Олег Ждан - Белорусцы
На это пан Песочинский отвечал:
— Я терпел вашу милость, пока ваш авторитет и слава нужны были для пользы государства. Теперь все позади. И больше нет надобности заботиться о дружбе с вами.
Но и сейчас еще была возможность закончить спор взаимной угодой, однако пан Сапега зло рассмеялся:
— Рад, что ваше величество признались мне в этом. Вы украшали себя чужими перьями, а теперь все присваиваете себе. На ваше коварство я отвечу по заслугам вашим. Даст Бог, поквитаемся.

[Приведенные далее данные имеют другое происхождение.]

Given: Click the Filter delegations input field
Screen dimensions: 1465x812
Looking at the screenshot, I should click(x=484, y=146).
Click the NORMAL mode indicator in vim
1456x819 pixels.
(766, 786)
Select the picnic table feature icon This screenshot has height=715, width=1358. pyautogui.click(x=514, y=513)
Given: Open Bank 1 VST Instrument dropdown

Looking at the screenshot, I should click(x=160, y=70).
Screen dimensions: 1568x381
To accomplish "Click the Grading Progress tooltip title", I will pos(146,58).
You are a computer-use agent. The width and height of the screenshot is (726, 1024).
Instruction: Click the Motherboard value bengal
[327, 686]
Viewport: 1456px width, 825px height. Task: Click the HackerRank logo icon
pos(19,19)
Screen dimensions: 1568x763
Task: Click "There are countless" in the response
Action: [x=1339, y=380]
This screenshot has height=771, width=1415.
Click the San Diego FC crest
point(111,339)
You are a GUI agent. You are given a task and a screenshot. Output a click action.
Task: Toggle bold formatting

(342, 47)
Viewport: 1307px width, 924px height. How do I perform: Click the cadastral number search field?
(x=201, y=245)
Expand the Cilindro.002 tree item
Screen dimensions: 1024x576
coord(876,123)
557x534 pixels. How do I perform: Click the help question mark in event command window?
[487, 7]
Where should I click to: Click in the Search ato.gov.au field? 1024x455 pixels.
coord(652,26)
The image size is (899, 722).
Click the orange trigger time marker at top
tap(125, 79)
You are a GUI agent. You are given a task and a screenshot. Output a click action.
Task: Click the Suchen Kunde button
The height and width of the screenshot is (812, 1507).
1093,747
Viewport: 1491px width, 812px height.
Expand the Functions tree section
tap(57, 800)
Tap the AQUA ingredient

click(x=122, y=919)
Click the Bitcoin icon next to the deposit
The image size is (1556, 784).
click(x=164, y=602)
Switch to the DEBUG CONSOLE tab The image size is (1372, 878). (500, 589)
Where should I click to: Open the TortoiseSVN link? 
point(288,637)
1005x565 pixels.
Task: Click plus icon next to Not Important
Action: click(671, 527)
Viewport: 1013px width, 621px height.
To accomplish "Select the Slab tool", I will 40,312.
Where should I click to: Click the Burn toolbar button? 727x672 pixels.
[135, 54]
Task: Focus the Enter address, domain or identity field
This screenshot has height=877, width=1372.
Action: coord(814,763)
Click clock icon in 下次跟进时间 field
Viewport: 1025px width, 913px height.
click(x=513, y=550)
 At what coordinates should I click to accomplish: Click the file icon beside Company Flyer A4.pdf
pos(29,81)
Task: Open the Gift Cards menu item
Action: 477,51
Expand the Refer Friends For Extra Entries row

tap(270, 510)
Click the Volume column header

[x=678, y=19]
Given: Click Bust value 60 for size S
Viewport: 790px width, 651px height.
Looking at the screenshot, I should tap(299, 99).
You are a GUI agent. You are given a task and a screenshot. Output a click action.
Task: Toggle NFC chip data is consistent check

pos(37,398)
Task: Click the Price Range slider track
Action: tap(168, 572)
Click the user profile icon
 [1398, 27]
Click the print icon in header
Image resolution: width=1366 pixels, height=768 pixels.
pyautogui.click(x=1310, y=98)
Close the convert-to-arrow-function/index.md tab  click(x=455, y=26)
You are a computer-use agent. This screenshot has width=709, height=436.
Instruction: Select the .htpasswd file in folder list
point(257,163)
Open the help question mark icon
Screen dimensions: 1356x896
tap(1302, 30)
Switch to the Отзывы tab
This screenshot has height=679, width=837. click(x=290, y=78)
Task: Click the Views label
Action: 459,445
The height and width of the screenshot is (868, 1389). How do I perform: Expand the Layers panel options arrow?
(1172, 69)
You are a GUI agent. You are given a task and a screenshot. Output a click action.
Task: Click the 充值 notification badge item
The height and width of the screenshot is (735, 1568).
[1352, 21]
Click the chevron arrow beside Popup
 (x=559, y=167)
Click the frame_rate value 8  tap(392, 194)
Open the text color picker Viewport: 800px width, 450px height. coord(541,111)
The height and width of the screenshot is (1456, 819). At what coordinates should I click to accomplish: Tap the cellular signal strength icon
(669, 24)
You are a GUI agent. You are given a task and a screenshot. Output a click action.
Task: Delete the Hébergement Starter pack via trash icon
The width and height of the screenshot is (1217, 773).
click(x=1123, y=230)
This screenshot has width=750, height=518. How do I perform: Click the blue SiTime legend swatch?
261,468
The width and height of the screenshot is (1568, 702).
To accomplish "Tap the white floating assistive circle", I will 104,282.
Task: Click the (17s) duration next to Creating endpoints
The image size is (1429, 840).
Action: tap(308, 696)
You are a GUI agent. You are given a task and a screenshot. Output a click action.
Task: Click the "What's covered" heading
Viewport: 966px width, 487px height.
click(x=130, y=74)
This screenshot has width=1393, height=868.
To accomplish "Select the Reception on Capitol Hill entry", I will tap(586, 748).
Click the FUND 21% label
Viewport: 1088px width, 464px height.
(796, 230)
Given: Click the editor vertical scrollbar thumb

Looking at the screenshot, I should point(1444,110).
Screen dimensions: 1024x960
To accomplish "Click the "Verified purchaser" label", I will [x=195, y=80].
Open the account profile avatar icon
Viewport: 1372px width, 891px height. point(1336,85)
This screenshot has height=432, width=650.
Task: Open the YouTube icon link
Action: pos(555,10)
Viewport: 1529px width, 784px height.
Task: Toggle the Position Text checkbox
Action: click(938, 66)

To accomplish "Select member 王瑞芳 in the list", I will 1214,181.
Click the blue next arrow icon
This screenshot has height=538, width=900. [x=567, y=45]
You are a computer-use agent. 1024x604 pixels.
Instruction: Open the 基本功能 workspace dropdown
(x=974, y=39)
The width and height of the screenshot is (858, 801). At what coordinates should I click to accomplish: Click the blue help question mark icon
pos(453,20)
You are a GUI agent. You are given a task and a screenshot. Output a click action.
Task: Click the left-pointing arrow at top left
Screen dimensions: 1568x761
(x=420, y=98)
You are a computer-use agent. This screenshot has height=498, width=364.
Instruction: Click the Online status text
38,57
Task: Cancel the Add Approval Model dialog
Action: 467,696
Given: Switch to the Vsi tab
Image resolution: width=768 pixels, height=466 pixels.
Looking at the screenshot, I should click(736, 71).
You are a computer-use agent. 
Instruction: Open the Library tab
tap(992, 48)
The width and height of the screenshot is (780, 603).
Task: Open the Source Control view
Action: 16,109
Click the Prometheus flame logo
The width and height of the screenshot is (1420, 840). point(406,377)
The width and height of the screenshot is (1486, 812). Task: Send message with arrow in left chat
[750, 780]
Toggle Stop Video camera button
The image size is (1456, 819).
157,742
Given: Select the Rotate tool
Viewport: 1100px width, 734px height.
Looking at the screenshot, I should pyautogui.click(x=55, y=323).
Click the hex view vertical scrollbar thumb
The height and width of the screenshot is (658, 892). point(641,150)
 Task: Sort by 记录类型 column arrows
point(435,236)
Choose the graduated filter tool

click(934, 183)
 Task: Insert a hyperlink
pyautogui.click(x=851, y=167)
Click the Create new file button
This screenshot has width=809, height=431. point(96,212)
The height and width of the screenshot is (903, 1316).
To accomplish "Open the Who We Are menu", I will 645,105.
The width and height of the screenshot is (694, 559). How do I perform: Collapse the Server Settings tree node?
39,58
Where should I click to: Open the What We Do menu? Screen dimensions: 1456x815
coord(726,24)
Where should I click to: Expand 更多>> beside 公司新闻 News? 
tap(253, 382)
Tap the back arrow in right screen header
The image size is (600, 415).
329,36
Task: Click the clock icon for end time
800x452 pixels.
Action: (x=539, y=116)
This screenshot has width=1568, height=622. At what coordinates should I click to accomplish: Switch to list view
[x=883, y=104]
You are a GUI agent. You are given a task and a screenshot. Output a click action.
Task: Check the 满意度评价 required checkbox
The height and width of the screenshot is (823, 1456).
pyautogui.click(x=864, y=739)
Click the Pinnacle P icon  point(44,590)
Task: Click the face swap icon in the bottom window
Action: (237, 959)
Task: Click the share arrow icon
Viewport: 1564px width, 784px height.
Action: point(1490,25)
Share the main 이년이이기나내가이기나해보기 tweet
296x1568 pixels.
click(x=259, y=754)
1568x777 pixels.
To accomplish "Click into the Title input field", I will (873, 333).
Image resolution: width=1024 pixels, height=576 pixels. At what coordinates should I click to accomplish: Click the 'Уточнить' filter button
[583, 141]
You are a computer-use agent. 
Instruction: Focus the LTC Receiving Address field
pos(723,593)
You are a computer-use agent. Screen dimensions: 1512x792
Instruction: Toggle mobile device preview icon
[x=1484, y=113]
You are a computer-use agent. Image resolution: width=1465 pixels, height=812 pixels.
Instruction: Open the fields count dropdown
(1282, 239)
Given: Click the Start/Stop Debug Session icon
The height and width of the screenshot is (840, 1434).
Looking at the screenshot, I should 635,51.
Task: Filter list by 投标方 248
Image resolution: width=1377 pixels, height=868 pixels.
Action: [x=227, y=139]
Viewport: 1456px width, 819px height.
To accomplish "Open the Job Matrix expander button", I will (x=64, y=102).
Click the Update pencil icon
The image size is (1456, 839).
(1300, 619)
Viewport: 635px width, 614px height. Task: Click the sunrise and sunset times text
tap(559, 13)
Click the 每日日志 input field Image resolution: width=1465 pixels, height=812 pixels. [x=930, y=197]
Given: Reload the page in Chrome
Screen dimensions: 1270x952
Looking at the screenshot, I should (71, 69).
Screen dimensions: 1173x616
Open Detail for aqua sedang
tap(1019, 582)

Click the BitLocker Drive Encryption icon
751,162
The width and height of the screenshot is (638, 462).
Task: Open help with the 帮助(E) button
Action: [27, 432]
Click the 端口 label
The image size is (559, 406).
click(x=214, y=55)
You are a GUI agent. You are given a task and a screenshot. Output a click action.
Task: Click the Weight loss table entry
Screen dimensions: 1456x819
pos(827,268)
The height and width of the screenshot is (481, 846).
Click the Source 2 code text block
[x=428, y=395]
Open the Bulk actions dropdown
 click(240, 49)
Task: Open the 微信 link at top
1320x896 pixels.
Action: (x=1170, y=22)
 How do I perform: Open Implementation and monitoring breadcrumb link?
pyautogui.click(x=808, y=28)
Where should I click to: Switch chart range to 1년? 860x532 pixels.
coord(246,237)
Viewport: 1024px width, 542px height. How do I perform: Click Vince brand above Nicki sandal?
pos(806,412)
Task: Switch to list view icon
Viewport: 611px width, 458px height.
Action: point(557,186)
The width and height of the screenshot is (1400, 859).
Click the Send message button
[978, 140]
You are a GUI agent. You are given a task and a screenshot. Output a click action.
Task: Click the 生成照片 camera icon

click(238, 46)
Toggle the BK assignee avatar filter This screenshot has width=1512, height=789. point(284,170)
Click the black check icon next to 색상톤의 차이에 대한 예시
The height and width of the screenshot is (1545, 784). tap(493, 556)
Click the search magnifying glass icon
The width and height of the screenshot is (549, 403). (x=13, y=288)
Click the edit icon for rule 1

— Ваша милость должен выразить мне надлежащее уважение, поскольку я сижу на сеймах рядом с королем. Твоих угроз я не боюсь, — отвечал пан Песочинский, перейдя на «ты». — Тогда будешь угрожать мне, когда у тебя вырастет такая борода, как у меня.
— Вы первый из вашего рода, кто удостоился занять место в Сенате. Поэтому не слишком заноситесь. Мои предки с давних времен занимали высокие должности, а от вашей козьей бороды нет никакого проку. Никто такую бороду и не желает иметь.
Вот так, со взаимными оскорблениями, и вернулись мы к посольскому двору.
Понятно: кто первым станет перед королем и сеймом с царской грамотой, тот и получит благодарность. Есть у короля земли, которыми может он щедро вознаградить за труды, и пан Песочинский весьма желал бы такой благодарности. Думаю, пан Казимир тоже не отказался бы... Да и я, прошу прощения, не стал бы возражать королю, хотя мне, писарю, особенно рассчитывать не на что. Но кто знает? Я тоже старался по своему званию и в меру сил.
Хорошо получить благодарность от короля. Но еще лучше, если бы пан Казимир Сапега сказал: «Красивое слово ты сказал перед московским царем, хорошо поддержал меня против этого козлобородого и потому отдаю тебе в жены мою дочь Анну!»
Не простое дело вечный мир. Однако важнее иное: мы сделали главное, чего ради приехали.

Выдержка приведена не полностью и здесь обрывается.